Monomer (c) containing a free carboxyl group, ie a carboxyl group
other than those involved in the polymerisation reaction by which
the copolymer is formed, suitably comprises a copolymerisable
unsaturated carboxylic acid, and is preferably selected from
acrylic acid, methacrylic acid, maleic acid, and/or itaconic acid;
with acrylic acid and itaconic acid being particularly preferred.
The sulphonic acid group monomer (d) may be present as the free
acid and/or a salt thereof, for example as the ammonium,
substituted ammonium, or an alkali metal, such as lithium, sodium
or potassium, salt. The sulphonate group does not participate in
the polymerisation reaction by which the adherent copolymer resin
is formed. The sulphonic acid group monomer is preferably aromatic,
and more preferably is p-styrene sulphonic acid and/or a salt
thereof.
[0054] The weight average molecular weight of the acrylic resin can
vary over a wide range but is preferably in the range from 10,000
to 10,000,000, and more preferably 50,000 to 200,000.

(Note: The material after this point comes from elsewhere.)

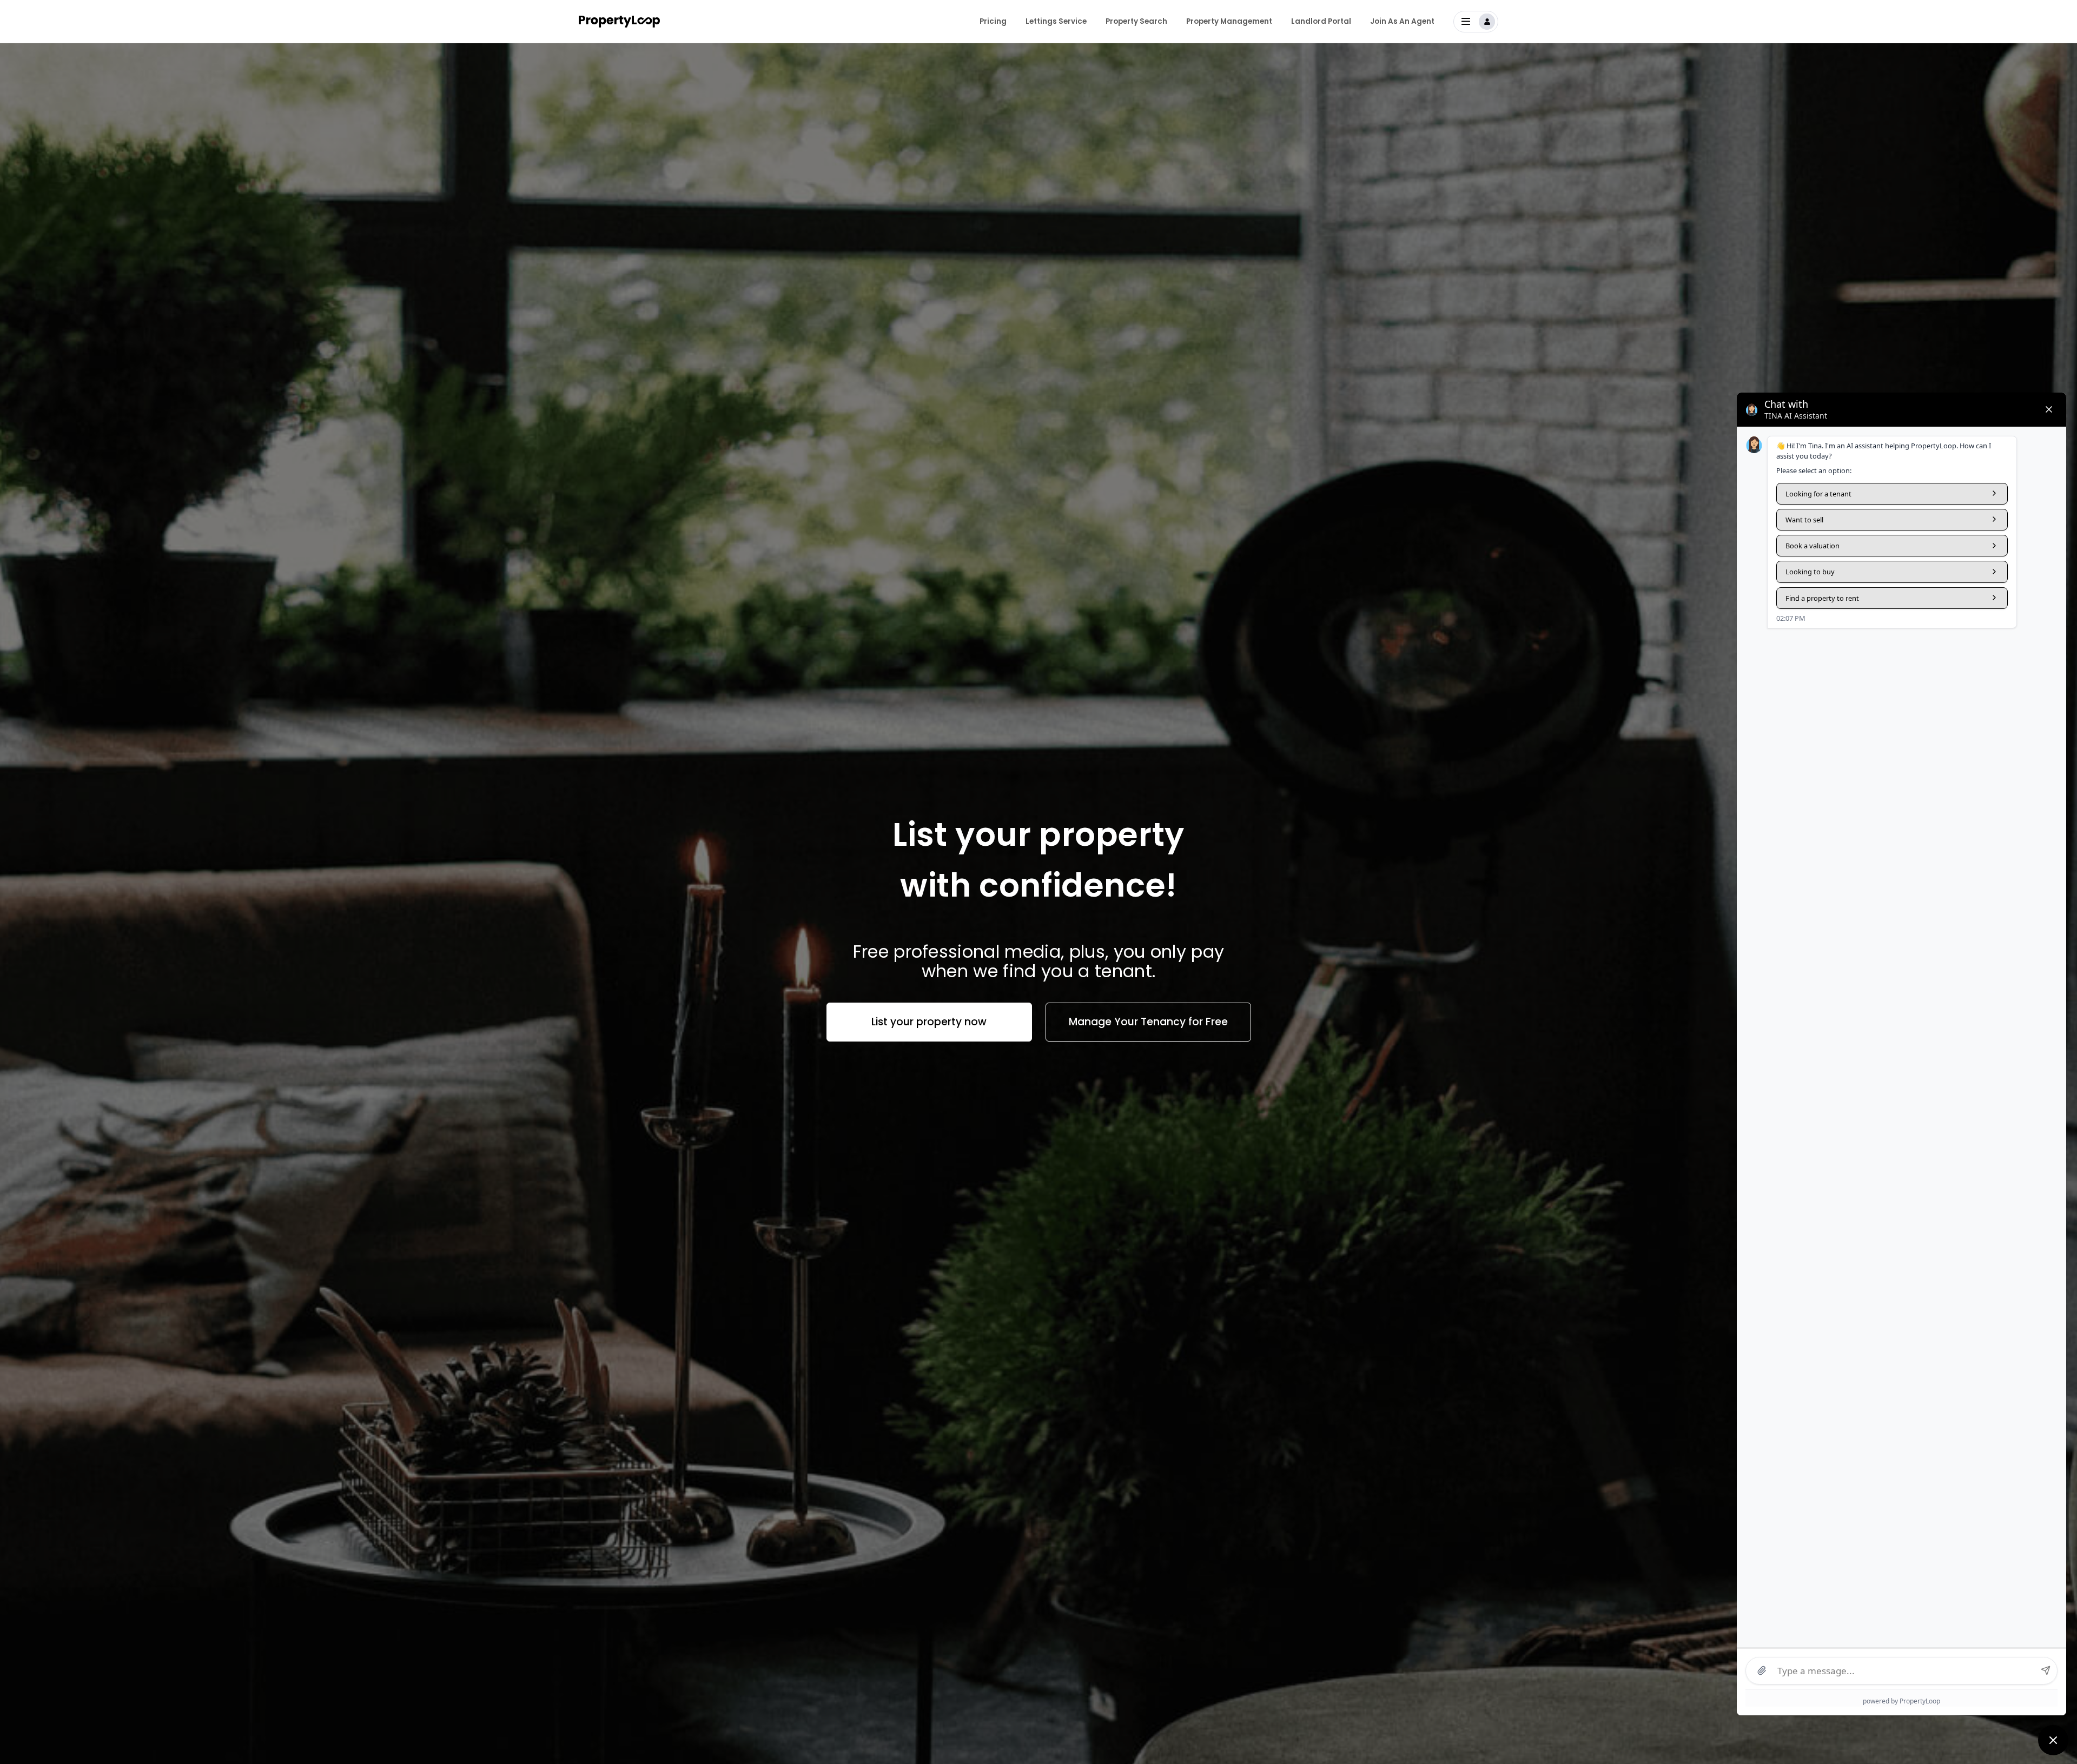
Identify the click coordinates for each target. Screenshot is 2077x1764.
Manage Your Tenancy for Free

[0055] The acrylic resin component of the ink-receptive layer
preferably comprises at least 30%, more preferably in the range
from 40 to 99%, particularly 50 to 85%, and especially 70 to 80% by
weight relative to the total weight of the ink-receptive layer. The
acrylic resin is generally water-insoluble. The ink-receptive
coating composition including the water-insoluble acrylic resin may
nevertheless be applied to the polyester film substrate as an
aqueous dispersion.
[0056] If desired, the acrylic ink-receptive layer coating
composition may also contain a cross-linking agent which functions
to cross-link the layer thereby improving adhesion to the polyester
film substrate. Additionally, the cross-linking agent should
preferably be capable of internal cross-linking in order to provide
protection against solvent penetration. Suitable cross-linking
agents may comprise epoxy resins, alkyd resins, amine derivatives
such as hexamethoxymethyl melamine, and/or condensation products of
an amine, eg melamine, diazine, urea, cyclic ethylene urea, cyclic
propylene urea, thiourea, cyclic ethylene thiourea, alkyl
melamines, aryl melamines, benzo guanamines, guanamines, alkyl
guanamines and aryl guanamines, with an aldehyde, eg formaldehyde.

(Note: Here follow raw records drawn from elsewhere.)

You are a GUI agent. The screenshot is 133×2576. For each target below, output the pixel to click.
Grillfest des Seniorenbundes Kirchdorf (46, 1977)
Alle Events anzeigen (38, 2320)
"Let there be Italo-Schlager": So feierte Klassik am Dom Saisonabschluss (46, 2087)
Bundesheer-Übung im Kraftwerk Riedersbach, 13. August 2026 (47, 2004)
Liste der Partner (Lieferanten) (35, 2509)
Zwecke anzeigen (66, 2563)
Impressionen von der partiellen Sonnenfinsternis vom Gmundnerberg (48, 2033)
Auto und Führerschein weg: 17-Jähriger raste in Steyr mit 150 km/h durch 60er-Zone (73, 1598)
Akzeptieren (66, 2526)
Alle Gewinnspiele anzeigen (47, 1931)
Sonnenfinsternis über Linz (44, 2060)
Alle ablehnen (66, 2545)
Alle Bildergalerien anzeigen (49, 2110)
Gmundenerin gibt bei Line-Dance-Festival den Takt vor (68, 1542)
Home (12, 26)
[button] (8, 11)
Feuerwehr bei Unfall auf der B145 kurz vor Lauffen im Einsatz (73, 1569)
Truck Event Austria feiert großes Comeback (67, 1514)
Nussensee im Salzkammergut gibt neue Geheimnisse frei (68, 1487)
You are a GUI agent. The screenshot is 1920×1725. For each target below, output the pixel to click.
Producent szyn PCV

A useful condensation product is that of melamine with
formaldehyde. The condensation product may optionally be
alkoxylated. The cross-linking agent may suitably be used in
amounts of up to 70%, preferably in the range from 1 to 60%, more
preferably 15 to 50%, and especially 20 to 30% by weight relative
to the total weight of the ink-receptive layer. A catalyst is also
preferably employed to facilitate cross-linking action of the
cross-linking agent. Preferred catalysts for cross-linking melamine
formaldehyde include para toluene sulphonic acid, maleic acid
stabilised by reaction with a base, morpholinium paratoluene
sulphonate, and ammonium nitrate.
[0057] The acrylic ink-receptive layer coating composition may be
applied before, during or after the stretching operation in the
production of an oriented film. The coating composition is
preferably applied to the film substrate between the two stages
(longitudinal and transverse) of a thermoplastics polyester film
biaxial stretching operation. Such a sequence of stretching and
coating is suitable for the production of an ink-receptive layer
coated linear polyester film, particularly polyethylene
terephthalate film, substrate, which is preferably firstly
stretched in the longitudinal direction over a series of rotating
rollers, coated, and then stretched transversely in a stenter oven,
preferably followed by heat setting.
[0058] An acrylic ink-receptive layer coated polyester, especially
polyethylene terephthalate, substrate is suitably heated up to
240.degree. C., preferably up to 220.degree. C., in order to dry
the aqueous medium, or the solvent in the case of solvent-applied
compositions, and also to assist in coalescing and forming the
coating into a continuous and uniform layer. The cross-linking of
cross-linkable coating compositions is also achieved at such
temperatures.
[0059] The acrylic ink-receptive layer coating composition is
preferably applied to the polyester film substrate by any suitable
conventional technique such as dip coating, bead coating, reverse
roller coating or slot coating.
[0060] The acrylic ink-receptive layer is preferably applied to the
polyester film substrate at a dry coat weight in the range from
0.05 to 5 mgdm-2, especially 0.1 to 2.0 mgdm.sup.-2. The thickness
of the dry acrylic ink-receptive layer is preferably less than 1.5
.mu.m, more preferably in the range from 0.01 to 1.0 .mu.m, and
particularly 0.02 to 0.5 .mu.m.
[0061] In a particularly preferred embodiment, the opaque polyester
substrate has a polyester ink-receptive layer, as described herein,
on a first surface thereof, and an acrylic ink-receptive layer, as
described herein, on a second surface thereof.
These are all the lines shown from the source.